In Jeremiah chapter 18, God commanded the prophet to go to a potter's house and watch him work. It was after that Jeremiah had seen the process of the skilled potter shaping the clay into a workable vessel, that God began to speak to him and told him that "as the clay was in the hands of the potter, so is the children of Israel in my hands." God wanted us to realize that His dealings with those who serve Him is very similar to the labor of the potter over his lump of clay. In chapter 19, Jeremiah took a finished bottle and met with the leaders of Israel and smashed the pot demonstrating that God would bring judgment upon Israel because of their refusal to repent and get things right with Him. The lesson of the potter's house then means the different between life and death. Between mercy and judgment. We must learn well and remember the lesson of the potter's house.

I took some time this week and studied out the pottery business in this period of history. I have learned more about the working of clay this week than I ever intended to know. I even went to "Hobby Lobby" and looked at their selection of clays. Things are extremely different today. You can buy your clay in prepackaged, ready-to-use lumps and then just bake it in your oven after you have used a mechanical, electrical wheel and custom designed (and expensive) pottery tools to shape it.
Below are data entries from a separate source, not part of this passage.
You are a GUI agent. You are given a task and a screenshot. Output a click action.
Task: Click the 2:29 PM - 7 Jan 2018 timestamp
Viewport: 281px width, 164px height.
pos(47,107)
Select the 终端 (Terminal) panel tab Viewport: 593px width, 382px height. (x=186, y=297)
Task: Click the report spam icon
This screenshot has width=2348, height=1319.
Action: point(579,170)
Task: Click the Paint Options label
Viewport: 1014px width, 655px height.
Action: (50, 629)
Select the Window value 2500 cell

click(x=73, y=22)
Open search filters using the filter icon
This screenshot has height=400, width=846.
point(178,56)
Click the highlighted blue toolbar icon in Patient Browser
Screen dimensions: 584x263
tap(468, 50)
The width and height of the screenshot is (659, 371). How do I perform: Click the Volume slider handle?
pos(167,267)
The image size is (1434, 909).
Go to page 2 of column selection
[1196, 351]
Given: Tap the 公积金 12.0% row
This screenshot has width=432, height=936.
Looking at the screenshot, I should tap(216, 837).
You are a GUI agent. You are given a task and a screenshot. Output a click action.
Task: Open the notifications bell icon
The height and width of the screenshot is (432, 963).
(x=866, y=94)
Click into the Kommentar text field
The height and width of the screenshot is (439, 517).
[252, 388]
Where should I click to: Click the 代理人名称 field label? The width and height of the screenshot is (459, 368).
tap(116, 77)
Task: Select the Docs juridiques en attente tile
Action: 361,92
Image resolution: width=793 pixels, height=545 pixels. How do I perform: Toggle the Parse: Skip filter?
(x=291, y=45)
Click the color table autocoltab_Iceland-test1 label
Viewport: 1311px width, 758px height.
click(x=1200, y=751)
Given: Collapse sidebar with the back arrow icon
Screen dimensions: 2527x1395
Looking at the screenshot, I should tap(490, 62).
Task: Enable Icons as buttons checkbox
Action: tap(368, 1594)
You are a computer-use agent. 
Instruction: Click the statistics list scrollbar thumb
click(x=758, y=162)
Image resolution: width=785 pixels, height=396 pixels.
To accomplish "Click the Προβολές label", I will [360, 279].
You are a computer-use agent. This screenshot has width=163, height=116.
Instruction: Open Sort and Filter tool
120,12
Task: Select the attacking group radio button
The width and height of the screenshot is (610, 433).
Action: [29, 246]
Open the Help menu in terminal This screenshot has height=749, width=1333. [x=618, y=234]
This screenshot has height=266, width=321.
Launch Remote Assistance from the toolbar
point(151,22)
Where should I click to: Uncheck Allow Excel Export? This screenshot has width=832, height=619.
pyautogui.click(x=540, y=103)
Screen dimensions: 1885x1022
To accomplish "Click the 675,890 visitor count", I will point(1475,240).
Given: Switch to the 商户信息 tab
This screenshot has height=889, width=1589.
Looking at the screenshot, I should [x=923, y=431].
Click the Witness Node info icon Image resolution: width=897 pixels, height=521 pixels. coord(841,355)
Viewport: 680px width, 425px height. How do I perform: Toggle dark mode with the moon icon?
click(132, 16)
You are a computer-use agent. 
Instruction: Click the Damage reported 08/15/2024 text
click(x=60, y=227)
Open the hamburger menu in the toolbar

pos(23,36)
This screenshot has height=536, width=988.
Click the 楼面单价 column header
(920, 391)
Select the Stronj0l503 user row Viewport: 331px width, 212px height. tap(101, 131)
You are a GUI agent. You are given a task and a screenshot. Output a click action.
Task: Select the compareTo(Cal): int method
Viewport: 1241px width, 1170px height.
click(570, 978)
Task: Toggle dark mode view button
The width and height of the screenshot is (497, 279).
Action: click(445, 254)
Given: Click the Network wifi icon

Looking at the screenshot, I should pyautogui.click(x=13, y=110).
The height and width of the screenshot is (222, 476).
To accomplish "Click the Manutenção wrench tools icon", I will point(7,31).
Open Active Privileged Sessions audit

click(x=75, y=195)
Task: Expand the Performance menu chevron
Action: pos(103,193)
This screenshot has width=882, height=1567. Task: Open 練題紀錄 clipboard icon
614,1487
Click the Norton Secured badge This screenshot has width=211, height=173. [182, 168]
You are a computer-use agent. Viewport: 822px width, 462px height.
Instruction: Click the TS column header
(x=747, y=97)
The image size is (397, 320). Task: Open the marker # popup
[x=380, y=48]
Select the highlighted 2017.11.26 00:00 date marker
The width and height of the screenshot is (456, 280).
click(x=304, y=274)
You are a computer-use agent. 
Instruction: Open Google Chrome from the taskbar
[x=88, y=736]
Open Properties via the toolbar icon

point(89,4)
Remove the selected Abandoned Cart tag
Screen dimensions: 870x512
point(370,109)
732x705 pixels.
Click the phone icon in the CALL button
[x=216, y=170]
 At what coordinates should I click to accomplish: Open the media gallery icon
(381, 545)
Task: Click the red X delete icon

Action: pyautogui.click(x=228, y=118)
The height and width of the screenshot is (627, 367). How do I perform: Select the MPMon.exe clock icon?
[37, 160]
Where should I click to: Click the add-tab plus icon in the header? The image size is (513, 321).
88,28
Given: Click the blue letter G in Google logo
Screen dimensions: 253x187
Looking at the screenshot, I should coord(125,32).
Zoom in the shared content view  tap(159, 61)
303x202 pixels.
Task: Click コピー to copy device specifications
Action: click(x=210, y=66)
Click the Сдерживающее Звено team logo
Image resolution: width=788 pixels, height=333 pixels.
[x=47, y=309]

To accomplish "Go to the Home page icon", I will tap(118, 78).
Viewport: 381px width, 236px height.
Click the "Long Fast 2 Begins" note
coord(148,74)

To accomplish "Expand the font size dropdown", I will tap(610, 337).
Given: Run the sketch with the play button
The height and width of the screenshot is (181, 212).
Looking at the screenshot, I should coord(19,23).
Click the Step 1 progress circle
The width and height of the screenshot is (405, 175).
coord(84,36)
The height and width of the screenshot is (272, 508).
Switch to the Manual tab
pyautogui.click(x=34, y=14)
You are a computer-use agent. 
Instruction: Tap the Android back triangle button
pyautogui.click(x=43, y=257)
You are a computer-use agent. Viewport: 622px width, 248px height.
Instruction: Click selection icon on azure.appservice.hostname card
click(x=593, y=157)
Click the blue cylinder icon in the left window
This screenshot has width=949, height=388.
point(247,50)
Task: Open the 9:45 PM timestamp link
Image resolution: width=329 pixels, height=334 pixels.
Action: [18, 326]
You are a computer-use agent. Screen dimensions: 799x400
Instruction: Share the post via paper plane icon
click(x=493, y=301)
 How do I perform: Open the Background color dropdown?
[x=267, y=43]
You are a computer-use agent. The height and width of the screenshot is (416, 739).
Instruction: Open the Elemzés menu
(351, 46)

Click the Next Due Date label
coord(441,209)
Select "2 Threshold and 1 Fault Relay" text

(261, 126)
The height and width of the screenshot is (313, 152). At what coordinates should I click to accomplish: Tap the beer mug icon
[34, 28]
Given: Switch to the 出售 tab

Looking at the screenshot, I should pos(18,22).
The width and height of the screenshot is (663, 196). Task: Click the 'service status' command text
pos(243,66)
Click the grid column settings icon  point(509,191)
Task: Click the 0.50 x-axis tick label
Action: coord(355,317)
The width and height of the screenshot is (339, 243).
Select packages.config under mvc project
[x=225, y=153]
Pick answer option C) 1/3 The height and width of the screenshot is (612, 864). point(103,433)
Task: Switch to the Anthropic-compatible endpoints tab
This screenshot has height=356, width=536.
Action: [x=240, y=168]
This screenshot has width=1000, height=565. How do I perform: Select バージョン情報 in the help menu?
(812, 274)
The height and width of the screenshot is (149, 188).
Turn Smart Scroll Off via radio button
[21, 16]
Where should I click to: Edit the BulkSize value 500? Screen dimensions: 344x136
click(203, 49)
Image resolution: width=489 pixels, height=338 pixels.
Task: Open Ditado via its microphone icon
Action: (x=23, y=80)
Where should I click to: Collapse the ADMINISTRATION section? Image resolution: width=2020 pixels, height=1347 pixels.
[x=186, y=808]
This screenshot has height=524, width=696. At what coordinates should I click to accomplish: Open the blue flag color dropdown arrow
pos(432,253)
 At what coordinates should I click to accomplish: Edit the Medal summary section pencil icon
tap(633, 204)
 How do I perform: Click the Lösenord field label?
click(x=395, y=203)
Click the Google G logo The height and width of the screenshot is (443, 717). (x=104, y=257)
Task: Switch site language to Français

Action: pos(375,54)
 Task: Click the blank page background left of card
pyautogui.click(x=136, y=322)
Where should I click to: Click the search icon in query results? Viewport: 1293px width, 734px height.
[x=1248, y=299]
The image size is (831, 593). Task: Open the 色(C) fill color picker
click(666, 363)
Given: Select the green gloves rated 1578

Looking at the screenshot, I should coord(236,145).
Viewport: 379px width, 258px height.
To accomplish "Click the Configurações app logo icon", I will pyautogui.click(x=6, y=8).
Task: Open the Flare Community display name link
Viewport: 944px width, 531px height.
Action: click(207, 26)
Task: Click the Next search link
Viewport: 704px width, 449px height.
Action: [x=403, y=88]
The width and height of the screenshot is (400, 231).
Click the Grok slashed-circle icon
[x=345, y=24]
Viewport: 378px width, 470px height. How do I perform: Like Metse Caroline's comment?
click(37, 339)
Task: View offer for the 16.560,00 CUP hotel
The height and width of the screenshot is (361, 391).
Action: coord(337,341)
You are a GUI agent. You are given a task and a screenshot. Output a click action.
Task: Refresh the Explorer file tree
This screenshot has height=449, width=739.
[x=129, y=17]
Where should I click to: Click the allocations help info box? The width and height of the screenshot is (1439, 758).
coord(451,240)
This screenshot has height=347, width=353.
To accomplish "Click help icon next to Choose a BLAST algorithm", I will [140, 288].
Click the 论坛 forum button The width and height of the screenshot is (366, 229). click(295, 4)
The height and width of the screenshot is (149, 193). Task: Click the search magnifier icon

Books are available that take you step by step through the process. It was not so easy to be a potter in Biblical times.

I learned that the pottery business was a primary industry in that day because it was the only available method for producing vessels for everyday use and even fine china. Every city had a potter and most major cities had a street of potters who placed their creation in competition with each other. The city of Jerusalem had an entire street that was dubbed Pottery lane, and even a gate of the city named for the pottery trade because there were so many potters around. When God commanded Jeremiah to go to "the potter," He obviously meant somebody who was very skilled and very good. Jeremiah did not have to ask "which potter?"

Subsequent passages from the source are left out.